Republicans hate to pay for welfare. But they have no problem paying for prisons, maybe because of the payoffs from prison related industries. But it is much cheaper to give someone a basic subsistence living in cheap housing and foodstamps than it is to keep them in prison. And all too often, those who are unable or unwilling to work end up in prison when cut off from welfare.
You can't get welfare long term now if you are able-bodied. Clinton realized that it is even cheaper to make welfare temporary and force people to work, imprisoning the criminal remainder.
Well, for instance, John Kerry paid less than 12% income tax last year thanks to his team of accountants.
That’s a sample of one. He had a deduction that put him below average. The average the wealthy pay is more than the flat tax rate proposed.
Furthermore, all the money spent avoiding punitive taxes could be put to more productive uses to the benefit of all concerned, except tax accountants.
I don’t like the accountancy burden either. It’s insane. We spend some 3% of the GNP on accounting. Some 600,000 accountants. As a fix I like a national sales tax, also with no deductions. Then the rich pay their fair share.
Karmashock 02-08-05, 11:22 PM Bill clinton did not balance the budget. He was just there when the reps took power and he didn't have a damn f'ing choice. He put his finger up, felt which way the wind was blowing, and then pretended that it was his idea.
http://www.cato.org/dailys/10-08-98.html
Repo Man 02-08-05, 11:23 PM Yes Muhlenberg, I'm sure all talk of union slaughters, child labor, poor working conditions is all propaganda.
Many workers benefited from the prevailing good times. Industrial workers' average annual real wages (defined, that is, in terms of actual purchasing power, after allowing for inflation) rose from $532 in the late nineteenth century to $687 by 1915.
In railroading and other unionized industries, wages climbed still higher. But even with the dollar's buying power many times greater than today (a loaf of bread cost seven cents in 1915), such wages could still barely support a family and left little cushion for emergencies.
But...
Child-labor statistics are imprecise, but the available data suggest that in 1910 the nonfarm labor force included at least 1.6 million children aged ten to fifteen--15 percent of that age group--working in factories, mills, tenement sweatshops, and street trades such as shoe shining, flower selling, and newspaper vending.
The total may have been higher, since many of the "women workers" listed in the census were in fact young girls.

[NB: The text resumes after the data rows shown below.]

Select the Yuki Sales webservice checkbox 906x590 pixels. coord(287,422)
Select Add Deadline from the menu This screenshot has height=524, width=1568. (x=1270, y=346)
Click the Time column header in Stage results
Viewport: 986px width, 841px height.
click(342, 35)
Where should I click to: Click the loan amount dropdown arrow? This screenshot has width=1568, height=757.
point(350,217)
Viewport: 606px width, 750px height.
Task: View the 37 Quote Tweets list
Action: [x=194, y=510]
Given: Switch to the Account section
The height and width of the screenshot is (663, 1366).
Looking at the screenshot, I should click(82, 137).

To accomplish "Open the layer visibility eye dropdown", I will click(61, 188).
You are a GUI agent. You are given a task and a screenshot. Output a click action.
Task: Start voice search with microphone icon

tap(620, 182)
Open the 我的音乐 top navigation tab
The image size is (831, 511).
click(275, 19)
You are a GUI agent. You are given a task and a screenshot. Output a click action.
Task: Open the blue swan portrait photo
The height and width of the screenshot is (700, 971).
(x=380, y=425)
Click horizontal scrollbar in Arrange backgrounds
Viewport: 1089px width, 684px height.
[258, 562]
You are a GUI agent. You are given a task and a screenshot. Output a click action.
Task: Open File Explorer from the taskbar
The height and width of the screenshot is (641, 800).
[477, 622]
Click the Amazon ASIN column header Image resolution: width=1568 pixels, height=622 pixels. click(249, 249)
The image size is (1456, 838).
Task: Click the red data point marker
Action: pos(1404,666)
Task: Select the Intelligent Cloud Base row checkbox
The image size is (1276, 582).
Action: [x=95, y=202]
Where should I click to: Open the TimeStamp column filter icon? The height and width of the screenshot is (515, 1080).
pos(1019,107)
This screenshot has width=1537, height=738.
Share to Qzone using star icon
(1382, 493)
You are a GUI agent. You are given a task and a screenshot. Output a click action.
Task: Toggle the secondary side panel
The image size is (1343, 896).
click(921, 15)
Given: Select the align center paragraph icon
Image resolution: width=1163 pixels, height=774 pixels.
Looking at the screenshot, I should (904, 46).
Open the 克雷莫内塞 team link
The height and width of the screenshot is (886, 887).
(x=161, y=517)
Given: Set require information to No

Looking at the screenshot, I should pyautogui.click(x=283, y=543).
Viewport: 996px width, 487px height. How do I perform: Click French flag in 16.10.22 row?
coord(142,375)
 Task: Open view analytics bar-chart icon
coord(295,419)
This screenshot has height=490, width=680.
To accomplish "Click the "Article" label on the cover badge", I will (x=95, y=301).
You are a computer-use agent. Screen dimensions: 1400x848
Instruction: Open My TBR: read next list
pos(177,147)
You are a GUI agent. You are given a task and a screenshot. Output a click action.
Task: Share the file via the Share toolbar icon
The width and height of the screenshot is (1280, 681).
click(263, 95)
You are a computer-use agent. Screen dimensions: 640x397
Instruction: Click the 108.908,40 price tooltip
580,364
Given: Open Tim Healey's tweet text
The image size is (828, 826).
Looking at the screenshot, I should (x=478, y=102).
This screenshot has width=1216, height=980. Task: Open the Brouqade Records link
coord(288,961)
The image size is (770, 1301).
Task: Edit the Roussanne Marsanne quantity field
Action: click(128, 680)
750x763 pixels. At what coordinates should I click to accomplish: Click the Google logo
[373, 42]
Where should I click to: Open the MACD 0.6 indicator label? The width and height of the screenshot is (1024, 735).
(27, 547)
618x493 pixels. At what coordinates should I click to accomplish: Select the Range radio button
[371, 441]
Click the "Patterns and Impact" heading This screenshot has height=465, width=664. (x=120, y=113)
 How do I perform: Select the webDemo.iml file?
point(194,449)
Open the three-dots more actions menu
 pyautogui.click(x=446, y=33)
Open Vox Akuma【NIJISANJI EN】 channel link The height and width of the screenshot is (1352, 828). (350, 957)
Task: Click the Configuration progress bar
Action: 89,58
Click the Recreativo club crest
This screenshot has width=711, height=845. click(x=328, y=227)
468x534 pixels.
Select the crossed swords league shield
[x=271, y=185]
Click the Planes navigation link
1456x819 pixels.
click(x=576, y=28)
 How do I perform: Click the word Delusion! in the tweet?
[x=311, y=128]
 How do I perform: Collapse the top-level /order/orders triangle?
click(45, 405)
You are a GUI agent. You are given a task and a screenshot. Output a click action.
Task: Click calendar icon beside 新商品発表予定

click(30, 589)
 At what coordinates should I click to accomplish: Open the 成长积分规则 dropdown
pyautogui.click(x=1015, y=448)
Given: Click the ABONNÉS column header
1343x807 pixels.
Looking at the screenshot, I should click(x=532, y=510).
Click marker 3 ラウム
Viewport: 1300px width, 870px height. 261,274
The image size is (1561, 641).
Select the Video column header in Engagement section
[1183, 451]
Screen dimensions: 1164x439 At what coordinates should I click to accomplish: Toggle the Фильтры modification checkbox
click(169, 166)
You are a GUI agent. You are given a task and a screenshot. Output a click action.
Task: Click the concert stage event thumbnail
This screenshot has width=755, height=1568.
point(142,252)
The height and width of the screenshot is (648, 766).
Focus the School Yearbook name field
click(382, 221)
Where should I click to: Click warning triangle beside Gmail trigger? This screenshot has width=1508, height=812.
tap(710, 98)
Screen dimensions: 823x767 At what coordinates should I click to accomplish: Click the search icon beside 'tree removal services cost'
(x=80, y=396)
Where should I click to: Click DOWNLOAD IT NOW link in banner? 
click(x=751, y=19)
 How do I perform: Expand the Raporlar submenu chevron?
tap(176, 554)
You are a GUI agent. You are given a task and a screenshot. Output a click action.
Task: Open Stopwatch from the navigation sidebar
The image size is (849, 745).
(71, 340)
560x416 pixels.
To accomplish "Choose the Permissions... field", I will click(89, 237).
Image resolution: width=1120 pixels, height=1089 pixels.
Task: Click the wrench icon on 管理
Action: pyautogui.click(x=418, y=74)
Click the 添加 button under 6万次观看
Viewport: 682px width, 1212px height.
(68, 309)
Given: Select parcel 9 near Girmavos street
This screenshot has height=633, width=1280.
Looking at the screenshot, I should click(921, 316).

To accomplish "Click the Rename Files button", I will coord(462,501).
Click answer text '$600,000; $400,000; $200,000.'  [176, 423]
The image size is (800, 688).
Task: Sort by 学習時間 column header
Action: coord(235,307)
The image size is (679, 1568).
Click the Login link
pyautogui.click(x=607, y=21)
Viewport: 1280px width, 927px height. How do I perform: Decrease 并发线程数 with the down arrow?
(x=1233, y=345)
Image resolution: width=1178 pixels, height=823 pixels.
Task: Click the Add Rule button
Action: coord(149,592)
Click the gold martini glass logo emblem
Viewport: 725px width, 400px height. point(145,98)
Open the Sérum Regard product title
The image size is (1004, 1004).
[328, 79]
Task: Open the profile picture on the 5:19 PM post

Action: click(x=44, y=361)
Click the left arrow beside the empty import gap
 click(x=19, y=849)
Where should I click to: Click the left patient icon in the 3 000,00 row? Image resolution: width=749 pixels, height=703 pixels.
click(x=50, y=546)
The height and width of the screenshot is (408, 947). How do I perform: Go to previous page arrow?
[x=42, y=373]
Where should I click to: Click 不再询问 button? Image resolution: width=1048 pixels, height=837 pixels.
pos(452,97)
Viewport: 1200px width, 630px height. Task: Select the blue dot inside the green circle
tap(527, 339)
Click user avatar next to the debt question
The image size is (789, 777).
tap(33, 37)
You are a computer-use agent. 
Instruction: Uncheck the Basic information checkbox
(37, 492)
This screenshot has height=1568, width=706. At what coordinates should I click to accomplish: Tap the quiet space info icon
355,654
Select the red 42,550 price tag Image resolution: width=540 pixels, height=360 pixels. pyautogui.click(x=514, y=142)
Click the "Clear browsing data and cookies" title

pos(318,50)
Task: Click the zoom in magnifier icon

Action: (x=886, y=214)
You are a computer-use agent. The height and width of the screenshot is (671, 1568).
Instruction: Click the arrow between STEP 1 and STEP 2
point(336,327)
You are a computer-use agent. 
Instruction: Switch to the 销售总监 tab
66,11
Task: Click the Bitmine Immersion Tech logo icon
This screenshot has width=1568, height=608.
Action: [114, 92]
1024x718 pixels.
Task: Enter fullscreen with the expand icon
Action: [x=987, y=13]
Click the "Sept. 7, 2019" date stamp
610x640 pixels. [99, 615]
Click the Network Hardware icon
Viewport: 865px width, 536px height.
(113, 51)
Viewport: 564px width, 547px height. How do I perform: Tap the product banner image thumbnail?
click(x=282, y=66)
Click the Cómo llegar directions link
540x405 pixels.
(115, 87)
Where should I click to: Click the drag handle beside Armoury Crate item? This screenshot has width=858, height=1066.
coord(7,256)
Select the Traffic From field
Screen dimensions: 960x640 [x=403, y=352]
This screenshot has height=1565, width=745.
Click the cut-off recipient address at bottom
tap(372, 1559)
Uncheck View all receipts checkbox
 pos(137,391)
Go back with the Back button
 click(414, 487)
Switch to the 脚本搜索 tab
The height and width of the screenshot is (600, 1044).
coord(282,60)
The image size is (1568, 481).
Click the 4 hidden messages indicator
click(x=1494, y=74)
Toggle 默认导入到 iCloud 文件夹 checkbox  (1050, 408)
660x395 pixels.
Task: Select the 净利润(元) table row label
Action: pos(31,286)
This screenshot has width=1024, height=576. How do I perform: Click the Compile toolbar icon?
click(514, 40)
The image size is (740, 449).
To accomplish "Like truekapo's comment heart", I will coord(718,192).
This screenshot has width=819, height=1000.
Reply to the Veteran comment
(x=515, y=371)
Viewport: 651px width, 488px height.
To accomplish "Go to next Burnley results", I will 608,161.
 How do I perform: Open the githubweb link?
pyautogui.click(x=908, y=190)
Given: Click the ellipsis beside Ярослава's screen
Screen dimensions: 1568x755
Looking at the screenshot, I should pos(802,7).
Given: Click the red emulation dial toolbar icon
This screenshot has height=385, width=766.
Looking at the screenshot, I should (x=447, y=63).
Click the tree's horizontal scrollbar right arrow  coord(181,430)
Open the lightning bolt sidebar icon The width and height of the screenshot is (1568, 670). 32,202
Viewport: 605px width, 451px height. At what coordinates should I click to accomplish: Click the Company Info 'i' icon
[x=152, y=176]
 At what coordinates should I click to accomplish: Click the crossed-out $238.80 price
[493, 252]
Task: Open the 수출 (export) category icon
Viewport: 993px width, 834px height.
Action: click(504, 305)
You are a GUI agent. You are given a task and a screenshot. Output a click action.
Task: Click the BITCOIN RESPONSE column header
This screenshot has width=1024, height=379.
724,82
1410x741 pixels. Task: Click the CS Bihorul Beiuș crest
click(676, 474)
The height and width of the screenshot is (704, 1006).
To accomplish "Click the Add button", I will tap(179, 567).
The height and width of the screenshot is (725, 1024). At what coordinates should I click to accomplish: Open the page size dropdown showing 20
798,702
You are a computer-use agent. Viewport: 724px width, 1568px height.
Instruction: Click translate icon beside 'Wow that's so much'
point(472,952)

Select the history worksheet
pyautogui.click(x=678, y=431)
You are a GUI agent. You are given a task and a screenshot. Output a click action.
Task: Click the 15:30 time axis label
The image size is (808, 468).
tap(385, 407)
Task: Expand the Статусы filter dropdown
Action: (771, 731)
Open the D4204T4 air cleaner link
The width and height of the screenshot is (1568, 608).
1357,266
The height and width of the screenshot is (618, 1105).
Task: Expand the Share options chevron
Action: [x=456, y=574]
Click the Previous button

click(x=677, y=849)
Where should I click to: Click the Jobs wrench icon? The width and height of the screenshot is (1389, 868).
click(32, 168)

One investigator found a girl of five working at night in a South Carolina textile mill.
For all laborers, the hours were long and the hazards great. Despite the 8-hour movement of the 1880s, the average worker in 1900 still toiled 9 1/2 hours a day, and much longer in certain industries. Some southern textile mills required workdays of 12 and even 13 hours.
The Triangle fire was a particularly gruesome reminder of the unsafe conditions in many industries. Few employers accepted responsibility for work-related accidents and illnesses. Vacations and retirement benefits were practically unheard of. With rare exceptions, American capitalism extracted the maximum of labor from its work force and gave a bare minimum in return.
http://www.emayzine.com/lectures/progre~1.htm
Let us return to that magical time.
Somalia may be a bit of a strawman, probably why the author didn't offer it as a serious example. But Upton Sinclair's The Jungle struck enough of a chord as to cause legislative reform. We do not want to go back to those sort of working conditions. Things are much better now, and that is partly due to government reform paid for with our tax dollars.
Zanket is right, there are the wealthy here who enjoy the benefits of infrastructure, both legal and physical, an educated population, etc., and grow wealthy by using them. Then they do not want to pay their fair share. It's called greed, and most humans are that way by default.